Зацепин выпил еще вина, поменял положение ног и почувствовал, что носок сапога коснулся какого-то предмета. Он посмотрел вниз и увидел лежащий на полу пузатый бумажник. Находка тут же перекочевала в его карман. «Фортуна, однако!» – мелькнуло в голове поручика. – Недурно, весьма недурно». Допив вино и рассчитавшись, бравый офицер поправил мундир и в самом приятном расположении духа направился к выходу. У двери его плечо неожиданно тронула чья-то рука. Обернувшись, он увидел высокого дворянина с тонкими чертами лица в модном черном фраке, цилиндре и светлых панталонах со штрипками.
– Cекунду, поручик, – прозвучал твердый баритон незнакомца. – Я видел, как вы только что присвоили портмоне. Если откажитесь поделиться со мной его содержимым, последуют неприятности. Вам ведь не хочется объясняться с полицией?

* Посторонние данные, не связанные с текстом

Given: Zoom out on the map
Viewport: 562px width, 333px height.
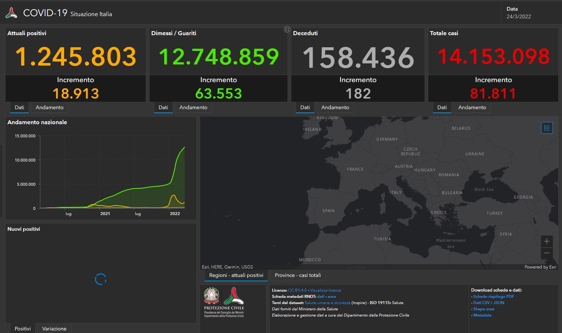Looking at the screenshot, I should coord(547,253).
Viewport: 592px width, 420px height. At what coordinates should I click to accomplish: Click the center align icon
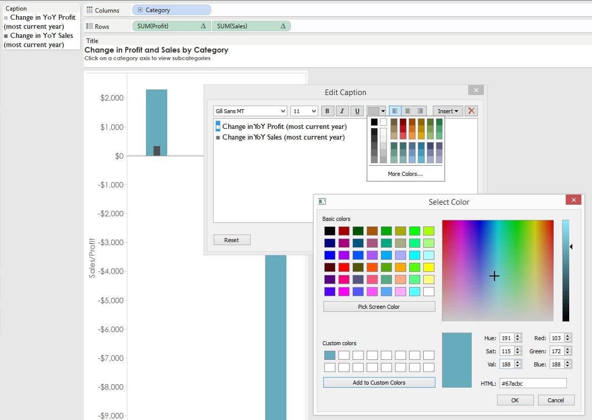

Зацепин на мгновение опешил, но затем быстро прокрутил в голове создавшуюся ситуацию. Она была, по всем выкладкам, не в его пользу. Ничего не оставалось, как согласиться с предложением высокого господина.
– Хорошо, отойдем в сторону, – сказал он с плохо скрытым раздражением.
В бумажнике лежала тысяча, следовательно, каждому претенденту досталось по пятьсот рублей. «И эта сумма мне вполне сгодится!», мелькнуло в голове поручика. Но не успел он засунуть свою долю в карман, как перед ним возник среднего роста темноволосый человек в фуражке и мундире почтового ведомства с крупной родинкой на левой щеке. Его сопровождал квартальный надзиратель Горлов.